Regardless of what's in a list, the elements' __lt__
methods are the only comparison methods consulted. For sets, a < b
means "a
is a proper subset of b
", which isn't enough to define a total order. That's why the result is, in general, undefined. It may be any permutation of the original list consistent with which pairs of list elements the implementation happens to apply __lt__
to.
If, for every pair of sets in the list, one is in fact a proper subset of the other, then the list will be sorted from smallest (cardinality) set to largest. Otherwise little can be said. For example:
>>> sorted([{5, 6}, {3, 4}, {5}, {3}]) # nothing changes
[{5, 6}, {3, 4}, {5}, {3}]
What happens is a consequence of undefined implementation details. Since I wrote list.sort()
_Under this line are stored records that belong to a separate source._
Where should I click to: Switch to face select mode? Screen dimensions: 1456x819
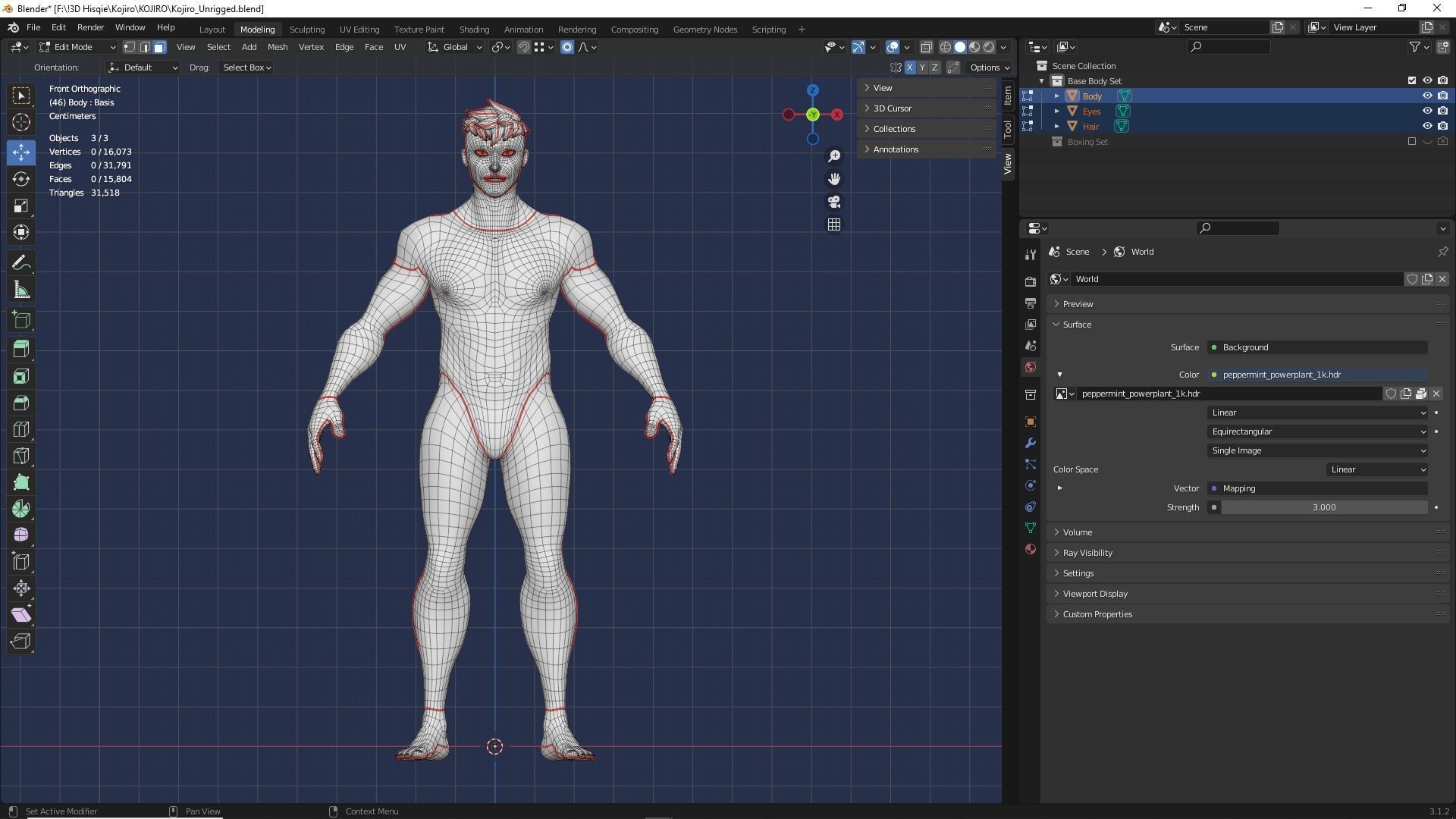pos(159,47)
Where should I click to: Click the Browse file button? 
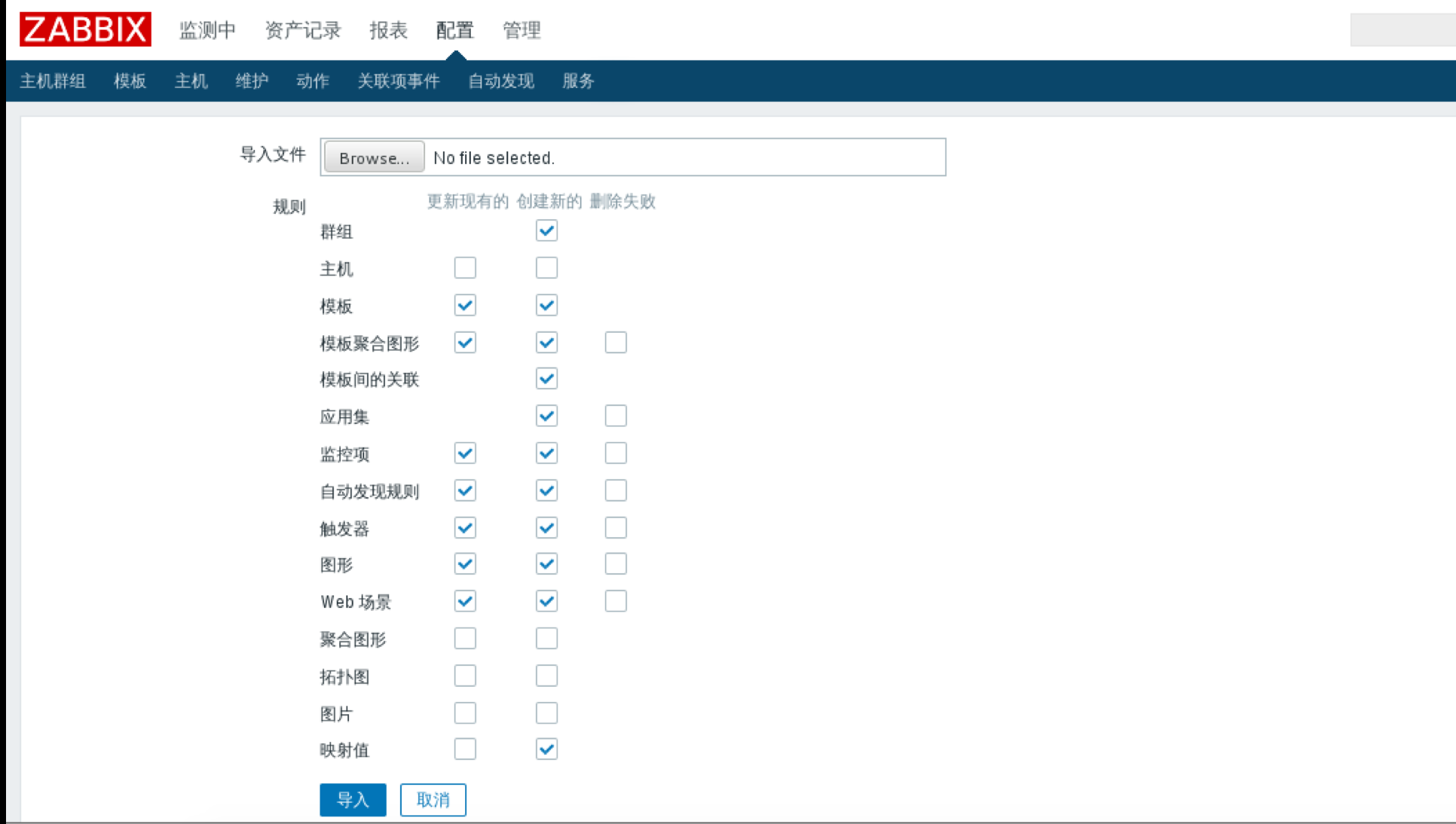[x=374, y=158]
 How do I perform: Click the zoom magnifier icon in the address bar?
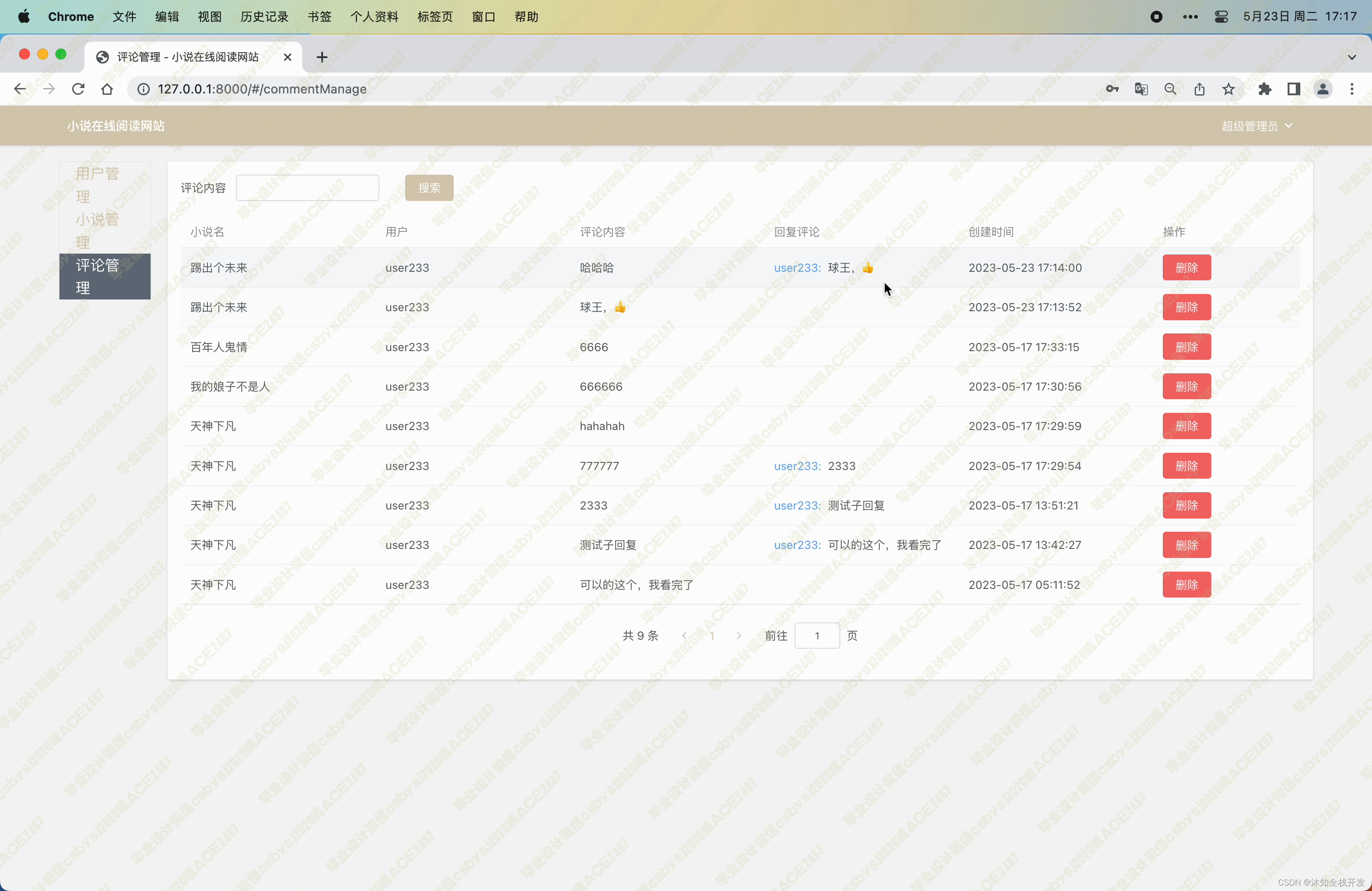tap(1170, 89)
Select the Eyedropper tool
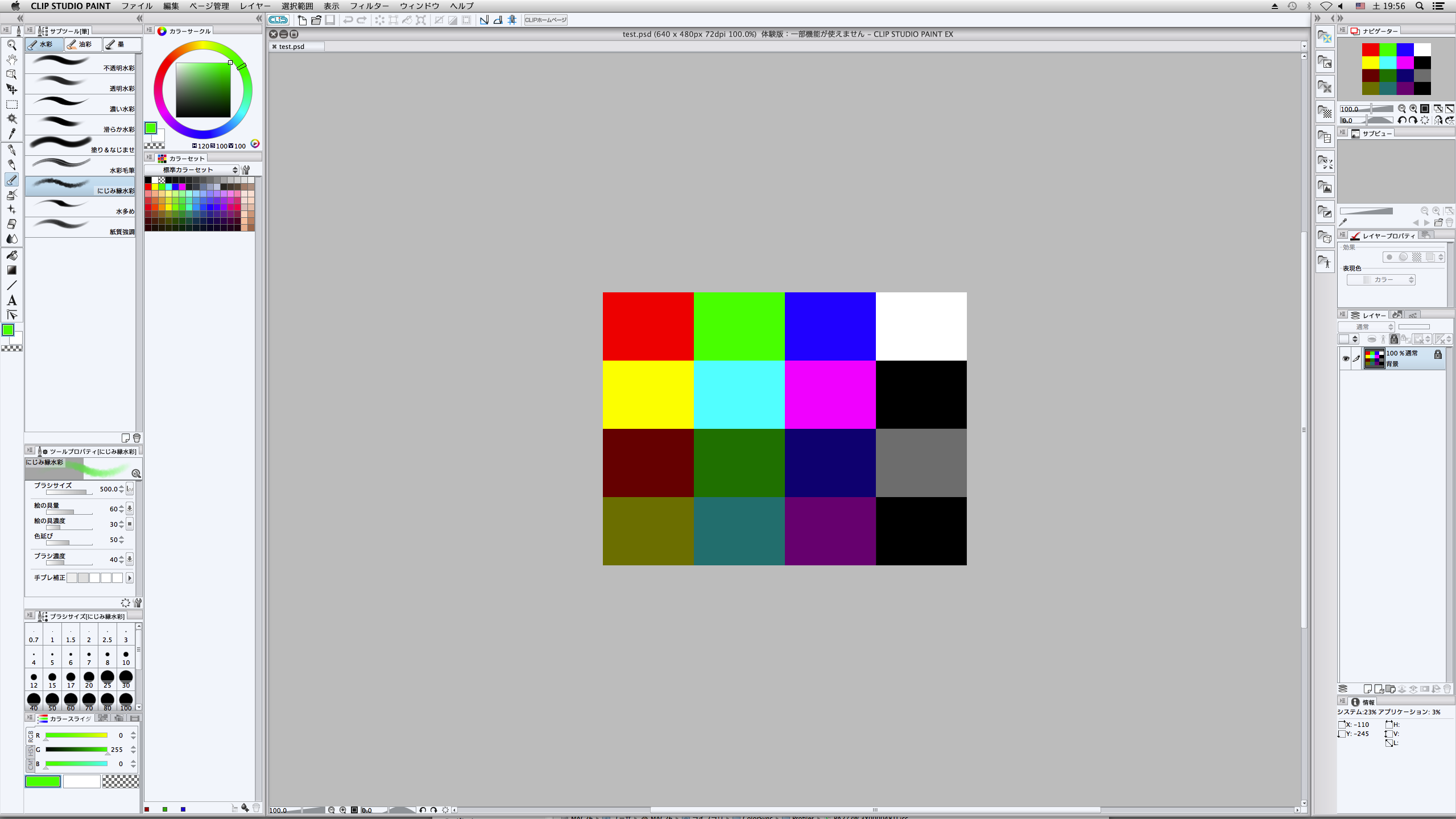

, I know what happens in this case, but it's not guaranteed to always work this way:
First the implementation asks "is {3, 4} < {5, 6}
?". No, so the order of the first two elements is consistent with being sorted already. It next asks "is {5} < {3, 4}
?". No, so the first three elements appear to be already sorted. Finally it asks "is {3} < {5}
?". No again, so the original list's entire order is consistent with being already sorted, and nothing changes.
A future implementation may, e.g., ask "is {5} < {5, 6}
?" at some point, and since "yes" decide {5}
needs to appear before {5, 6}
. So the result is simply not defined.